7. Don’t: Assume that no news is good news
Here’s a trap that you can fall into once you’ve had your monitoring in place for a while. You can start to assume that no news is good news.
Now, this may sound weird. Because the fact is that, in short bursts, no news is good news. And while no news is also theoretically good news over the long haul, there’s a serious caveat there. Systems will have problems. It’s not realistic to expect to have no issues for weeks or months.
So if you find that weeks or months have gone by, and you haven’t heard a peep from your alerting scheme, you should become wary. You should start to suspect that there is at least one problem, and that problem is whether your monitoring software is on and properly configured.
Going back to the previous car analogy, imagine driving your car for months or years and never receiving any feedback. No check-engine, no windshield washer fluid indicator, no low gas light. Would you assume that your car was some kind of magic car, or would you think that perhaps the warning light system was broken?
So it goes with your server monitoring software.
8. Do: Enhance your server monitoring with good operations practices
Server monitoring is a powerful tool in your arsenal, but it’s not enough all by itself. It can tell you if your microservice has just started kicking out tons of error messages or if something is spiking the CPU. But it’s not going to dive in and tell you what, why, and how to fix it. You’re still going to need human intervention for that.
So make sure you’re doing everything you can to make troubleshooting easier. Use structured logging everywhere you can to ensure that you can easily search and make sense of relevant logs. Instrument your application so that you can automatically flip over to debug mode when metrics start to indicate an unhealthy server. Anything you can do to surface more information and make that information accessible will help tremendously.
9. Don’t: Use overly simple metrics
Last up, consider what I’ll call the metrics trap. Don’t let yourself be fooled by overly simplified server metrics. To clarify what I mean, I’ll use a simple hypothetical example.
Let’s say that you had a public facing API that processed some computationally intense requests, and you wanted to ensure that it was doing its part to provide a good user experience. Ideally, you’d like it to process its requests in less than a second, and it’s worth alerting you if the average processing time becomes more than three seconds. So you setup an alert accordingly.
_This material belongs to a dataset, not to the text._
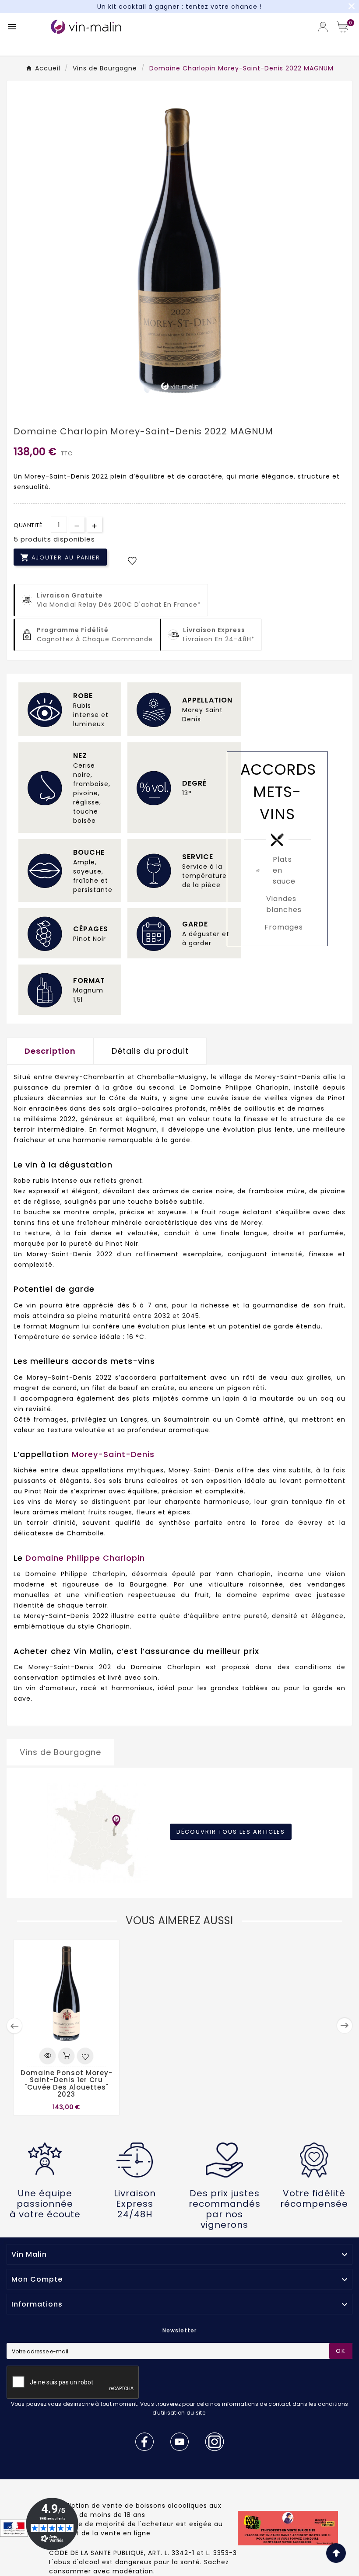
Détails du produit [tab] (150, 1050)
Now, let’s say that in production, the API actually does really well most of the time. For 90 of the first 100 requests coming in, it processes them in 0.5 seconds each. That’s great! But, for the other 10 requests, it takes 20 seconds each. This situation still results in an average processing time of 2.45 seconds, even though 10% of your users are having an absolutely atrocious experience.
This is a hypothetical, so I can’t really give you an exact right answer. But what I can do is tell you to avoid oversimplifying with something like a simple average. Make sure you’re really thinking through your alerting conditions and everything that would constitute unacceptable performance.
Get started with server monitoring ASAP
All of these best practices will definitely make your life easier as you implement server monitoring, whether you’re monitoring a physical machine, an operating system, [your web app] (https://en.wikipedia.org/wiki/Website_monitoring), or all of the above. And to do that, you have a variety of server monitoring tools from which to choose.
APM is the best tool to monitor server health, as they give teams visibility into problems. With Raygun’s APM tool, you can drill down into the line of code, function, database, or API call that causes a problem.
A decade ago, I could sort of get away with being the last to know about an outage. In this day and age, you definitely cannot, so make sure that this doesn’t happen to you.